A language learners’ forum

Posted: **Sat Apr 08, 2017 3:42 pm**

I've mentioned this application I've been developing once or twice, and thought I'd post a few notes on how it's going. I've been using it for a while and will post it on GitHub as open source when it's a little more polished. Its main focus is on supporting reading, since that represents most of my language study, though it will also be a front end to a number of other language-related tools. I'm quite aware that its functionality overlaps a number of existing tools; but there were things I wanted to add for my own use.

It runs under NW.js (previously Node-Webkit), which allows developing desktop applications with JavaScript, HTML, and CSS; the internal database uses the WebSQL version of SQLite. There's also a Python interface of sorts (more later). To some extent this is a rewrite of a Firefox XUL extension I'd written for myself earlier.

The book formats supported for now are .epub and .txt; I have large numbers of books in both formats and can convert anything else that's not copy-protected to them. To do: run Calibre's conversion tool in the background to import other formats transparently, and just display the output (this would require that Calibre be installed). Ideally the book format should be more or less irrelevant. The tool can also open a URL and safely display its text content for reading.

The languages in the language menu are hard-coded for now, with English hard-coded as the user's language. To do: make this configurable by the user.

The user interface has changed a few times but the main part of the window currently has separate tabs for the text of the current section or chapter of the book, vocabulary, sentences, and text analysis. The Text tab has a toolbar and a table of contents drop-down menu above the text display. The toolbar includes buttons for dictionary searches, chapter navigation, zooming the font size in or out, enabling a virtual keyboard, etc. The Vocabulary and Sentences tabs are automatically populated when a chapter is displayed. The Vocabulary tab shows a table of each word (token) found in the chapter in order of frequency, and the Sentences tab shows a table of sentences, split with a hard-coded regular expression. Both have a filter-as-you-type search field that restricts the table to matching entries, so that you can see, for example, all sentences containing a given expression for which you want to make a flashcard. I currently have this set to fuzzy matches rather than exact matches; I haven't quite decided which is better. To do: add SRX (Segmentation Rule Exchange) support for better sentence segmentation; populate additional columns of the vocabulary and sentence tables with matches from the dictionary and translation memory databases, respectively. The latter would be for a parallel text display where possible. Also: display a mini-glossary for the selected sentence.
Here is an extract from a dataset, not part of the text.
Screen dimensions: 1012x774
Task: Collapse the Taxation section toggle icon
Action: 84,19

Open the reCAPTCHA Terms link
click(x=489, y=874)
Dictionary search is currently done by highlighting a word or phrase and clicking a button. (To do: provide mouse-over definitions, with different colored highlighting for known words.) The default online dictionary is Glosbe; the tool extracts definitions and displays them in a more compact definition area. There are menu options to search Google Images (which is surprisingly effective for foreign language words), Word Reference, and Linguee instead, with those sites shown in a popup window for now (the easiest way: I may decide just to parse those results and show their definitions all in the same format). To do: add support for many more online dictionaries, and a way for users to add URL search templates without editing the source code; allow searching multiple dictionaries in parallel and collating the results. Etc.

The tool has a simple internal dictionary or glossary database to which you can add a term and definition; there are options to import and export dictionaries using tab-delimited text files (a format that should work with Anki). When a search is done, results from the internal dictionary are shown if they exist; otherwise the tool goes out to an online dictionary, which is only slightly slower. To do: expand the internal dictionary to support term base (TBX) fields, and add TBX import and export options. Not an immediate priority; simple is fine for now.
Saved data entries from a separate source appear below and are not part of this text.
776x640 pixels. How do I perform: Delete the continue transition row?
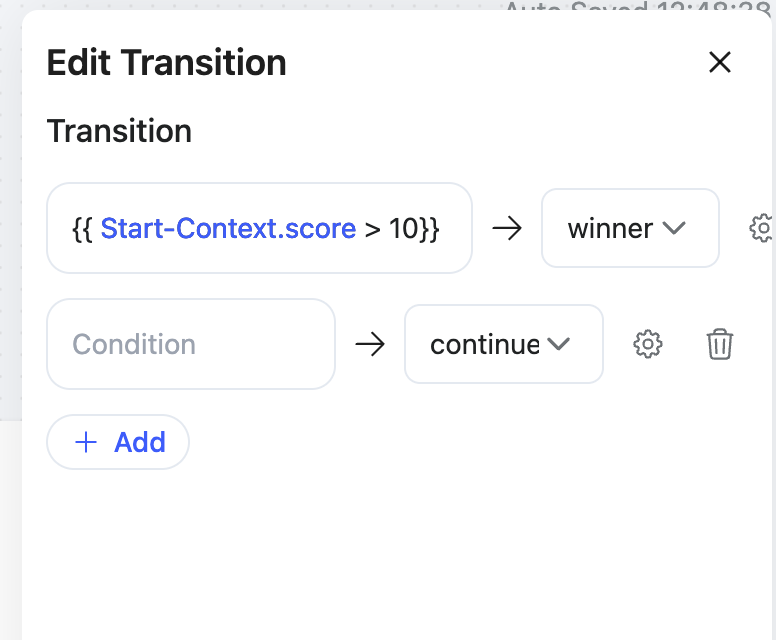coord(720,345)
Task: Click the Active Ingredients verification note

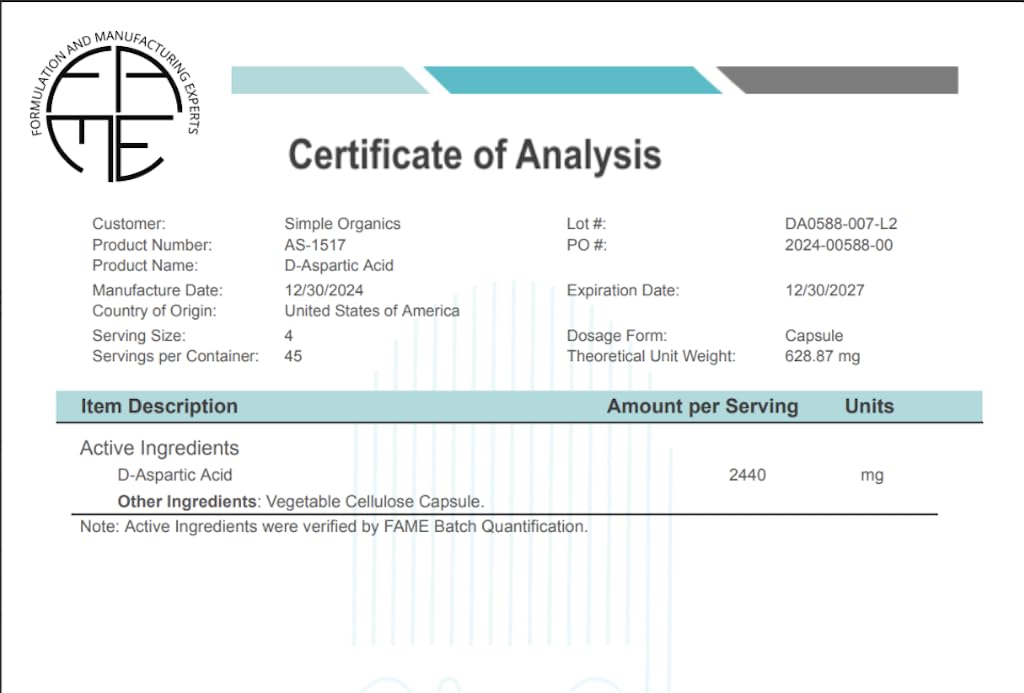Action: [334, 526]
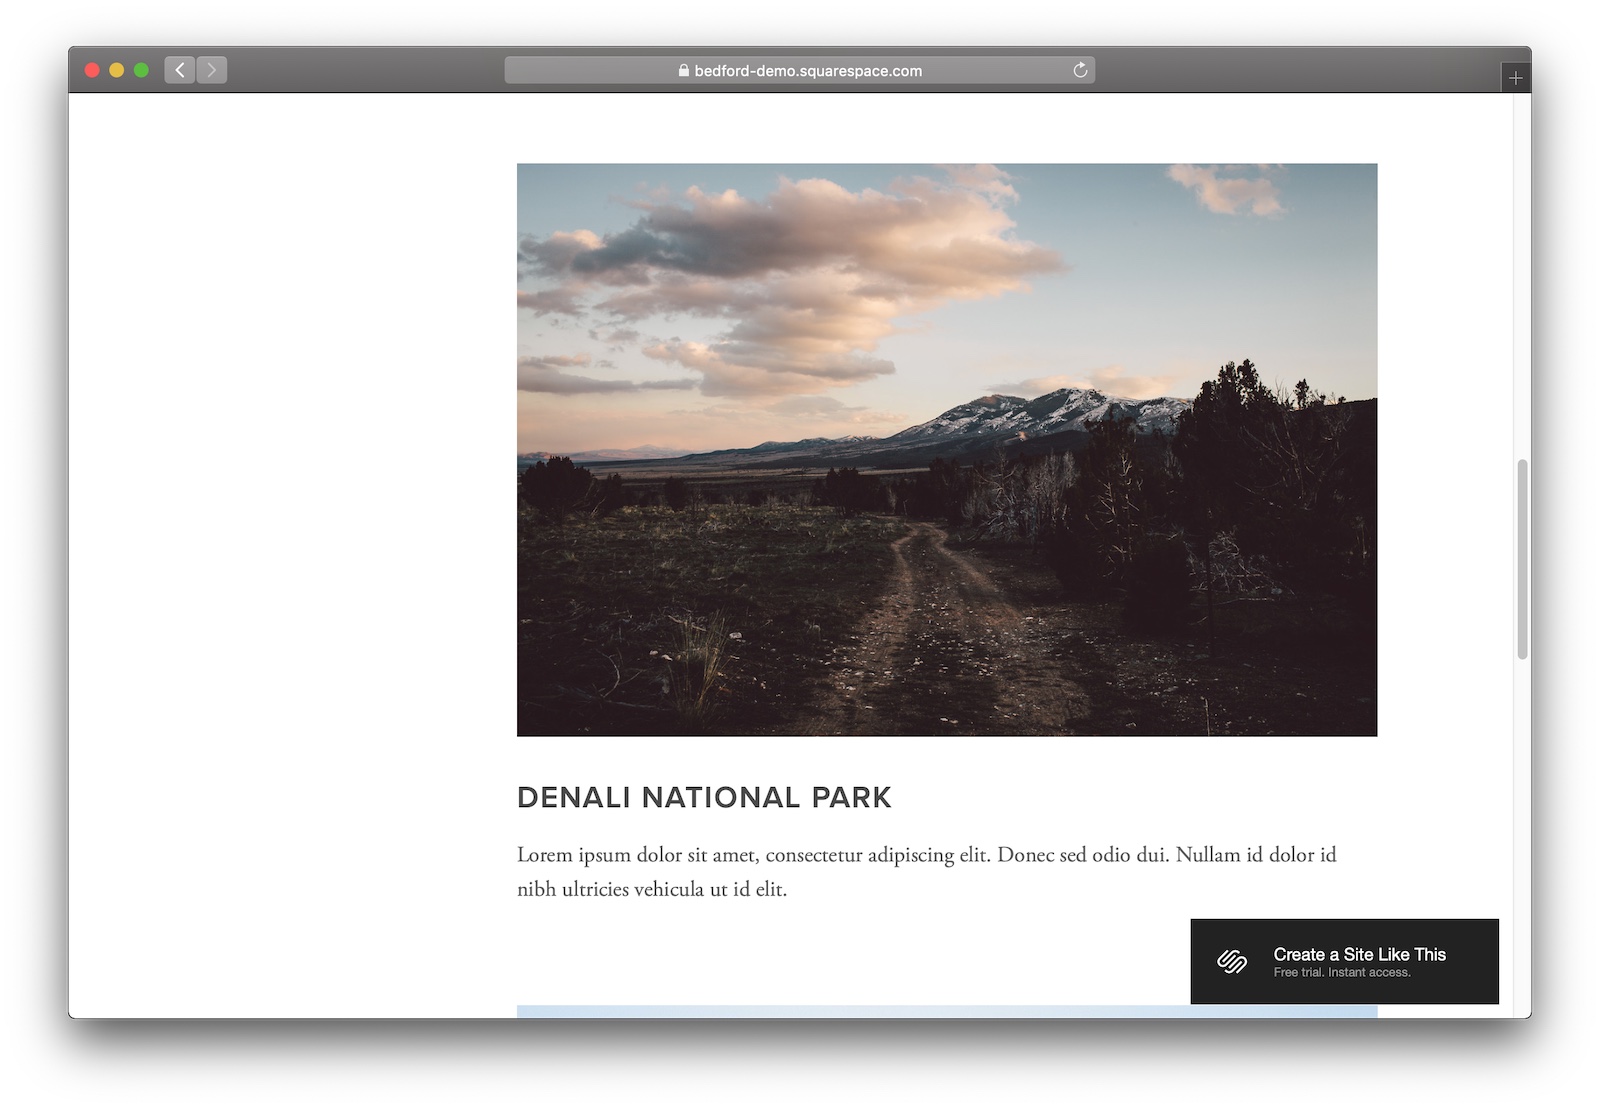
Task: Click the partially visible image below the description
Action: click(x=850, y=1011)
You can also, of course, enter a dictionary query from the keyboard, an option I use when I'm reading a hard-copy book and I'm just using this tool as a front end for dictionaries. Since my touch-typing is rudimentary outside a handful of languages, I've added an option to display a virtual keyboard attached to the search field. To do: create keyboard layouts for languages not already supported by the virtual-keyboard package. Esperanto is missing, for example.

The tool keeps track of what words you've looked up in the current section and can display them. To do: export just these words and their translations in a format that Anki can import; track how many times I've looked up the same word. I will add an option to review random flashcards, with examples automatically taken from the current text, and possibly with multiple choice options, but I am not planning to recreate an SRS tool. Anki is more than enough.
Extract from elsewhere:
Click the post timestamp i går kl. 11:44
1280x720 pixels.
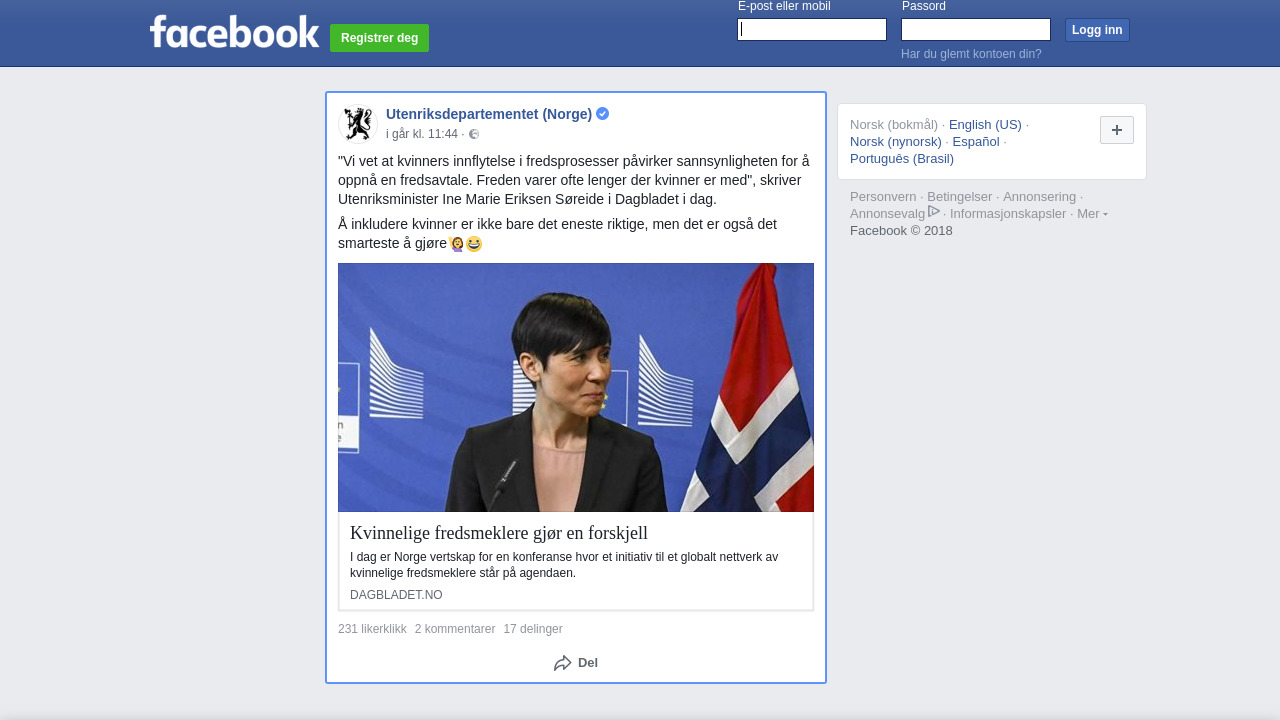coord(422,134)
When a chapter is loaded, the status bar automatically displays some simple statistics on total words, number of unique words (tokens), number of sentences, and average sentence length. For other potential text analysis, collocation detection, part-of-speech annotation and syntax chunking, and possibly a WordNet and corpus interface where possible, I'll be using the Python Natural Language Tool Kit (NLTK) and possibly other Python libraries. I've sent text from this tool to NLTK, running a proof-of-concept test script in the background, and displaying the output in the Analysis tab of this tool. I'm quite pleased with how smoothly this integration works. To do: add more interesting sample scripts that can be run from my tool's menu by default, and add options to create and edit Python scripts from this tool. There are some Java packages I'd also like to experiment with, too (e.g., MALLET). These options will require that any other user also have Python and Java installed. I will probably also add an option for user scripts in JavaScript. It's an article of faith for me that tools need to be scriptable and customizable.

There are Tools menu options for searching Verbix for verb infinitives and conjugations, for getting a word's pronunciation from Forvo, for getting a machine translation of selected text from Google Translate, for searching the Leipzig corpora databases, etc.. Thesaurus searches might be useful to add, when WordNet is available for a language.

Although listening is not a high priority for me, I've been experimenting with various options available for text-to-speech from NW.js (read: Chromium) for selected passages. It doesn't work as well as Firefox with locally installed voices. Google TTS was working for a while through a Node.js package and then broke. I may look into AWS Polly, which I think has high-quality voices for 24 languages and has a 1500-character limit. Other users would need to have their own AWS credentials set up locally. I could always use Espeak as a fallback, I suppose, as I've done in the past.

The tool includes a translation memory database (bilingual corpus) to store parallel segments/sentences. Translation memory is a technology very familiar to me and supporting it is a priority. I want to allow bilingual concordance searches against the local TM for reference purposes to show how a word or expression is used in context, with translations. I'm currently retrieving sample sentence pairs online through the Glosbe TM API, and will be adding similar searches for Linguee, TAUS, Tatoeba, etc. I'll be able to import and import TMX files compatible with LF Aligner-produced TMX files; I don't plan to add any internal text alignment capabilities, at least for now. I don't need a lot of TM editing capability either, since this is not intended as a CAT tool for extensive translation work, even though it mirrors the typical database structure of a CAT tool; but it will have an option to enter user translations to add to the database. Another application of a TM, for self-testing, would be to let a user enter translations of sentences, either random or in order, and in either direction, and compare it to the "official" translation of a given sentence in the TM. I might add a secondary database to store user translations and their "corrections" for later searching while translating. I've also experimented in the past with deducing translations of words from a translation memory; and word alignment to help populate a glossary would be another potential TM application.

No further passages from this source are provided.